Kalau saja Tan Kok dan Khu Lok tidak datang pada waktu yang sama, tentu Yang Giok takkan mampu mempertahankan pedang itu, karena baik Tan Kok maupun Khu Lok, keduanya memiliki kepandaian yang lebih tinggi dari padanya. Tanpa berhenti, kecuali kalau kudanya sudah lelah sekali atau kalau rasa lapar di perutnya sudah tak dapat ditahan lagi, Yang Giok memacu kudanya menuju kota Siu-bi-koan untuk mencari keluarga Nyo Seng Hwat. Nyo Seng Hwat adalah seorang hartawan besar di kota Siu-bi-koan. Dahulu Nyo-wangwe (hartawan Nyo) ini pernah tinggal di ibukota, maka ia mempunyai banyak kenalan para pembesar di situ, dan di antaranya, yang paling akrab adalah Pangeran Liu Mo Kong. Kedua orang ini saling mengenal dengan baik dan pergaulan mereka demikian akrab hingga akhirnya mereka lalu mempertunangkan anak tunggal mereka yang ketika itu masih kecil.
Liu Mo Kong hanya mempunyai seorang anak perempuan, yakni Liu Yang Giok, sedangkan Nyo Wan-gwe pun hanya mempunyai seorang anak laki-laki yang bernama Nyo Liong. Nyo Liong lebih tua setahun dari Yang Giok dan pemuda ini berbadan tegap dan gagah serta bermuka tampan. Semenjak kecil, Nyo Liong telah mempelajari ilmu kesusasteraan hingga dalam usia lima belas tahun sebelum kerajaan Tang roboh, ia telah berhasil menempuh ujian yang diadakan di kota raja dan telah lulus dengan hasil baik sekali. Akan tetapi Nyo Liong tidak suka memegang jabatan, bahkan setelah lulus dari ujian itu ia tidak pulang ke rumah orang tuanya dan hanya memerintahkan pelayan tua yang mengantarnya untuk pulang terlebih dahulu ke Siu-bi-koan sedangkan ia sendiri pergi merantau.

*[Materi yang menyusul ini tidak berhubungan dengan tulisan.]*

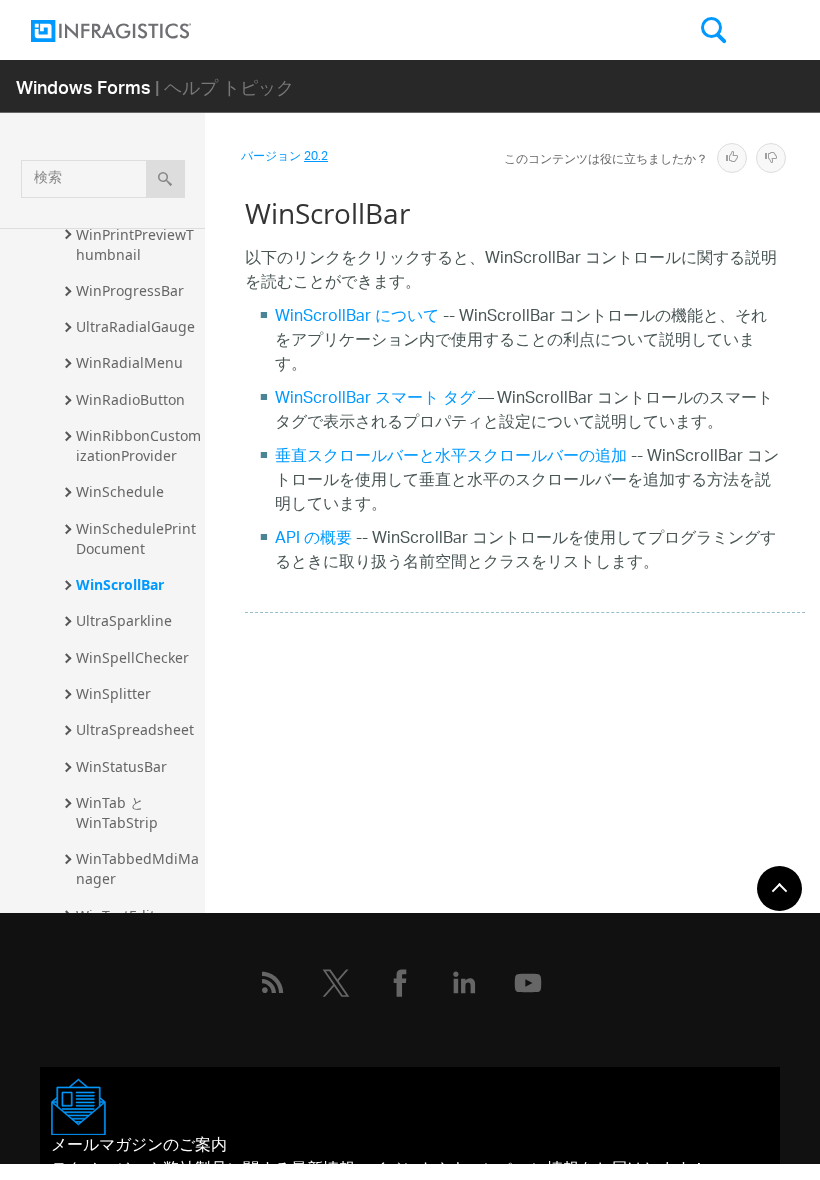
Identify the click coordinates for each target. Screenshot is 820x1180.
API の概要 (313, 539)
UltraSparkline (124, 620)
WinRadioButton (130, 399)
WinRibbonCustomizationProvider (138, 445)
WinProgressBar (130, 290)
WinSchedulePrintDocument (136, 538)
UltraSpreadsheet (135, 729)
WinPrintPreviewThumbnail (135, 244)
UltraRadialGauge (135, 326)
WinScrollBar (120, 584)
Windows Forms (83, 86)
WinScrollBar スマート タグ (375, 399)
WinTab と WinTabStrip (117, 812)
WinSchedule (120, 491)
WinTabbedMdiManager (137, 868)
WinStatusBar (121, 766)
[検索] (165, 179)
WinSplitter (113, 693)
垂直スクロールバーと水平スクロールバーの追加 (451, 457)
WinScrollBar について (357, 317)
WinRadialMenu (129, 362)
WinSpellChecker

Lebih dari tiga tahun Nyo Liong pergi merantau hingga kedua orang tuanya merasa sangat kuatir dan bersedih karena anak itu tidak mengirim berita apa-apa. Tiba-tiba saja, pada suatu pagi, Nyo Liong datang dan tubuh anak muda ini bertambah tegap dan mukanya kini nampak selalu berseri, akan tetapi sikapnya lemah lembut seperti dulu. Tentu saja kedua orang tuanya merasa girang sekali dan kedatangan pemuda ini disambut dengan sebuah pesta yang meriah. Nyo Liong memiliki pengertian sastera yang luas dan pemuda ini paling suka membaca buku-buku sejarah para kesatria di zaman dahulu. Semenjak kecil ia suka sekali membaca buku-buku kuno seperti Sam Kok, See Yu, Hong Sin, dan buku-buku lain lagi.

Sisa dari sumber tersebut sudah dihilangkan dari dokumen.